- **Task prompt**: From the start of the records up to and including the line that contains "rewards-icon: ▲ is", give each line as one string in a JSON list, skipping blank lines. Leave the pictures out of your answer.

:::::

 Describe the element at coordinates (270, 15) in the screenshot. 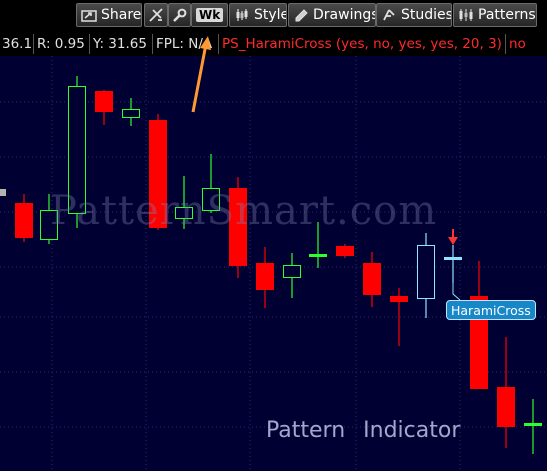

I see `style-label: Style` at that location.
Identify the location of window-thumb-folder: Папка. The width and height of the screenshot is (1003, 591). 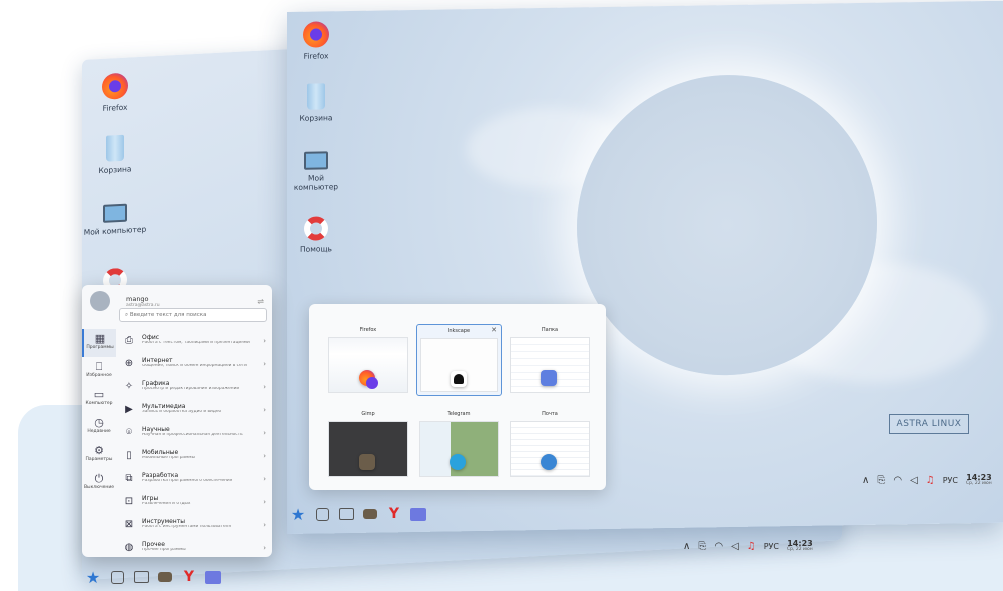
(550, 360).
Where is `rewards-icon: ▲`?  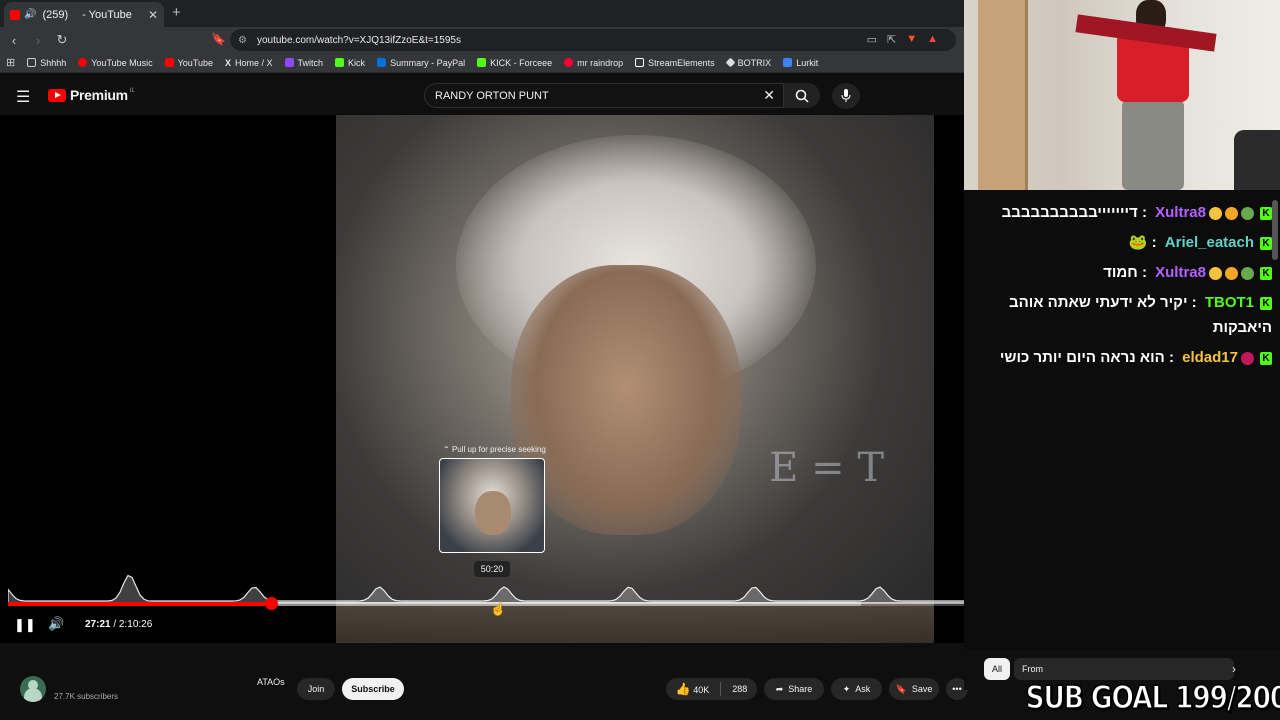
rewards-icon: ▲ is located at coordinates (932, 40).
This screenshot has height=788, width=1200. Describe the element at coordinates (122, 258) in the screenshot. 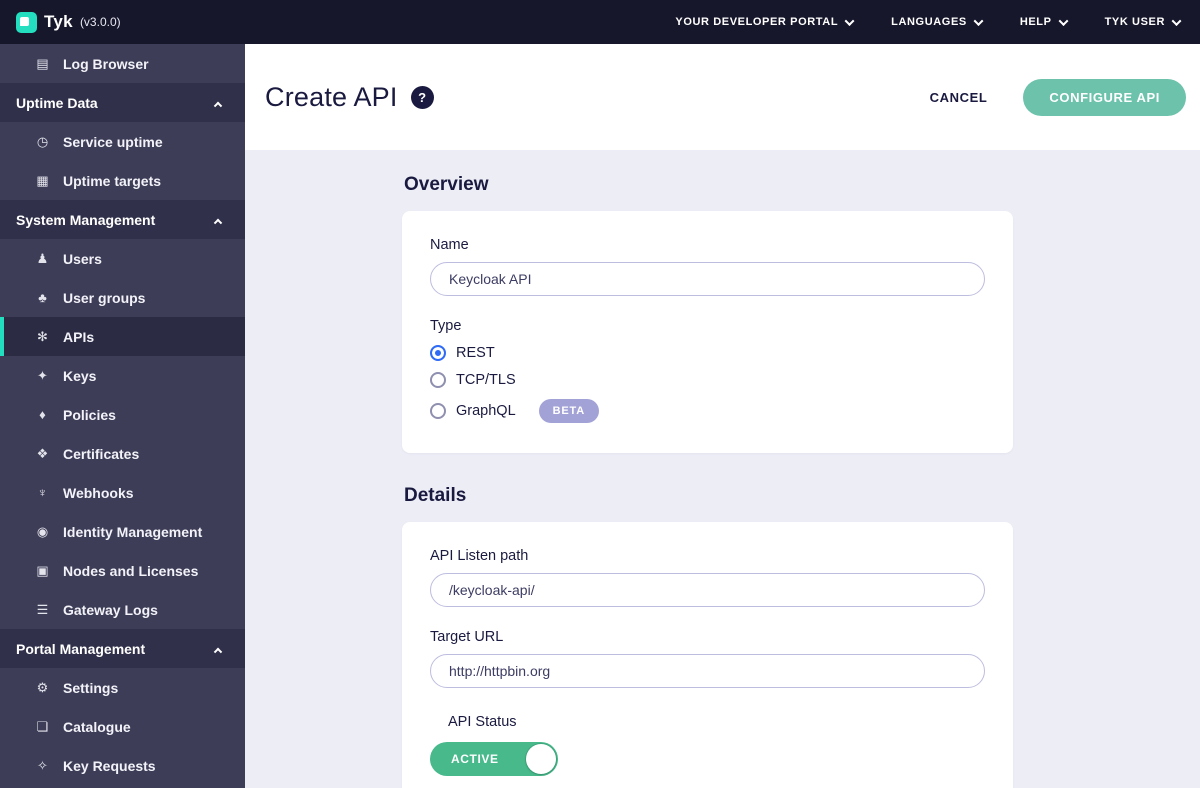

I see `sidebar-item-users: ♟ Users` at that location.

:::::

- **Written solution**:
[
  " Describe the element at coordinates (270, 15) in the screenshot. ",
  "I see `style-label: Style` at that location.",
  "Identify the location of window-thumb-folder: Папка. The width and height of the screenshot is (1003, 591). ",
  "(550, 360).",
  "Where is `rewards-icon: ▲`?  ",
  "rewards-icon: ▲ is located at coordinates (932, 40)."
]